How to Handle One Million Transactions per Second on a Single CPU Core
Get an in-depth understanding of the complex concept of asynchronous processing with in-memory databases with a simple example involving planes, trains, and automobiles!
Join the DZone community and get the full member experience.
Join For FreeIn my couple of my last articles, I was talking about persistence with in-memory databases. Check this out here and here.
In this article, I would like to touch upon the performance problems of in-memory databases. For starters, let's just talk about performance in the simplest case: when you change the value of a specified key. And let's simplify this case even further: assume there's no database server at all — I mean no client-server interaction over the network. So, the database resides totally inside your application's RAM space.

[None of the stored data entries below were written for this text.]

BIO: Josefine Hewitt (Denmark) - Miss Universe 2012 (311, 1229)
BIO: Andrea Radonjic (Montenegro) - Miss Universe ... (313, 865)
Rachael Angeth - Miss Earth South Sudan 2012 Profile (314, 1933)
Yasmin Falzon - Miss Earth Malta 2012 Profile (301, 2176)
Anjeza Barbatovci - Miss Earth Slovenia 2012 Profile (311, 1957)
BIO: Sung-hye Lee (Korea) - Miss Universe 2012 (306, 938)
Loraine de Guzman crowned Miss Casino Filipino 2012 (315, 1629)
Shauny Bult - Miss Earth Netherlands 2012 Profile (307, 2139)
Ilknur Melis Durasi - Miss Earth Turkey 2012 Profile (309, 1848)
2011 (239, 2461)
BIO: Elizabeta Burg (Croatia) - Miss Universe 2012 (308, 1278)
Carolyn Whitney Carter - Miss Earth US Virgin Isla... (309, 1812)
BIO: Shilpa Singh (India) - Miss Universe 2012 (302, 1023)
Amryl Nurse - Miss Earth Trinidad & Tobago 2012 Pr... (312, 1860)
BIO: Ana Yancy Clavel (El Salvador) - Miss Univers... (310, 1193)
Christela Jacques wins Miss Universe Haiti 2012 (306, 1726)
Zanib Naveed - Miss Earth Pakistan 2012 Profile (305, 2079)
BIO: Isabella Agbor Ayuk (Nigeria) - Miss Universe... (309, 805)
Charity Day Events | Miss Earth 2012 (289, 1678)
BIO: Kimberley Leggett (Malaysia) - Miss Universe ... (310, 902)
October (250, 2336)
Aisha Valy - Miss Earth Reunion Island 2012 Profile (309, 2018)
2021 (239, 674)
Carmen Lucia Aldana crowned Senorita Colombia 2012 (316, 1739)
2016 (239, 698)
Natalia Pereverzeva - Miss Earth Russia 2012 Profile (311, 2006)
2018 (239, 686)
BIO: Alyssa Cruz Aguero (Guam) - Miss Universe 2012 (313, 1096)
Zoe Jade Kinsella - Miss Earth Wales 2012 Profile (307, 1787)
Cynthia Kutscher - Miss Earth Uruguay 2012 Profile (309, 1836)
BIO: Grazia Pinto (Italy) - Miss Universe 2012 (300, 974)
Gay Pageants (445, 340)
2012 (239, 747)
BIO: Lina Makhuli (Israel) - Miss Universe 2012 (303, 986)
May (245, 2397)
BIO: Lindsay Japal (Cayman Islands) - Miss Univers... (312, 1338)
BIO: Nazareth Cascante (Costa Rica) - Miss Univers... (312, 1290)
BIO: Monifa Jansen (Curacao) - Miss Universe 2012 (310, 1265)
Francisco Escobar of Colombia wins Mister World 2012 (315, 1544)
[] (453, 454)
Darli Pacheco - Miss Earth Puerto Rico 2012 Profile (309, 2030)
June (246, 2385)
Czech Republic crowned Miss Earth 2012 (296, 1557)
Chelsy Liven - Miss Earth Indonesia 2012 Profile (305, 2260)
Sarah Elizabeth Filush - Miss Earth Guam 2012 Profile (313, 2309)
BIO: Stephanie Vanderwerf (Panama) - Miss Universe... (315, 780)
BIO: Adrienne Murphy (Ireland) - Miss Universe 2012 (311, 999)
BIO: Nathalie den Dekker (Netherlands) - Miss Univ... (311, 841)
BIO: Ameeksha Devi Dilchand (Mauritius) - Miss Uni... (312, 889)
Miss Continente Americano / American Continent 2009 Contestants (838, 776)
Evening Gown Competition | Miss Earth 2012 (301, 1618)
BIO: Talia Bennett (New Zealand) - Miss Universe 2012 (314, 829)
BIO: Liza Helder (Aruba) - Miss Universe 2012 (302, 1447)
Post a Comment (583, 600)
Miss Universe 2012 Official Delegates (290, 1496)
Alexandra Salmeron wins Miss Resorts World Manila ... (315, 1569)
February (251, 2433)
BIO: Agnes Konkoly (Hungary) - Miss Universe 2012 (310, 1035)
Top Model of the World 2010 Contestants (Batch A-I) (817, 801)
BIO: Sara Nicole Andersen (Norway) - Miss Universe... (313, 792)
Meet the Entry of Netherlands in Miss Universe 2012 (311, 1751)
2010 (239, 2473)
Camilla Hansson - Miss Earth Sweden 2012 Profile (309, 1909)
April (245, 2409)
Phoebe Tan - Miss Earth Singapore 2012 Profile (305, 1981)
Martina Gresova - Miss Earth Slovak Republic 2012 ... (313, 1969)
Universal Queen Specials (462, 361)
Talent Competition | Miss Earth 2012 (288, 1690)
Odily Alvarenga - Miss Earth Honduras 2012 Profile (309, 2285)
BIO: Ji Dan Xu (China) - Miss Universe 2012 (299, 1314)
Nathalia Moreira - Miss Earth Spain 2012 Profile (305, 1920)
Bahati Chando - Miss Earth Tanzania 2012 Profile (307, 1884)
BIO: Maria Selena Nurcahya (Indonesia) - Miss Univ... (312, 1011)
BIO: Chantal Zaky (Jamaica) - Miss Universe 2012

If you didn't have a database server, then you would probably store key-value pairs inside your application's memory in a hash table. In C/C++, it would be a data structure like this:
std::unordered_map
In order to check how fast this data structure is, I created a file named 1.cpp
with the following content:
#include <map>
#include <unordered_map>
#include <iostream>
const int SIZE = 1000000;
int main()
{
std::unordered_map<int,int> m;
m.reserve(1000000);
long long c = 0;
for (int i = 0; i < SIZE;++i)
c += m[i*i] += i;
std::cout << c << std::endl;
}
Then I compiled and ran it:
g++ -std=c++11 -O3 1.cpp -o 1
MacBook-Air-anikin:Downloads anikin$ time ./1
And got this result:
real 0.465s
user 0.422s
sys 0.032s
What observations can we get from that? What I know is:
- I love C/C++!
- I love my good old MacBook Air (actually, I don't, because it's getting slow over time, but let me leave that for another article).
- I love using the
-O3
option. Some folks are afraid of it, but please don't be. If you are, performance could be as poor as this:
The result without O3 is twice as worse:MacBook-Air-anikin:Downloads anikin$ g++ -std=c++11 1.cpp -o 1 MacBook-Air-anikin:Downloads anikin$ time ./1
real 0.883s user 0.835s sys 0.033s
- The application spent most of its time in the user mode. A little bit of time spent for the system mode here was a fixed cost needed, I believe, to initially allocate pages for the hash table (and there is no
O3
helping to reduce this time) to perform and load the executable file. - This application inserts roughly one million keys into the hash table. The word roughly here means that it can be less than one million because of repeating keys caused by an overflow at
i*i
. So, insertions can become updates. But the number of operations with the hash table is still one million. - This application inserts one million keys and runs around 0.5 seconds, so it makes roughly two million set-a-value-by-a-key operations per second. This observation is very interesting to me. You can consider that you already have an in-memory key-value storage engine named
std::unordered_map
that's able to perform two million key-value operations per second on a single CPU core on a good old MacBook Air:MacBook-Air-anikin:Downloads anikin$ uname -a
Notice that I used integer keys and values. I could use strings, but I didn't just because I didn't want memory allocation and copying to interfere with the test. Also, if you use std::unordered_map>
, then you're likely to have collisions that will reduce performance.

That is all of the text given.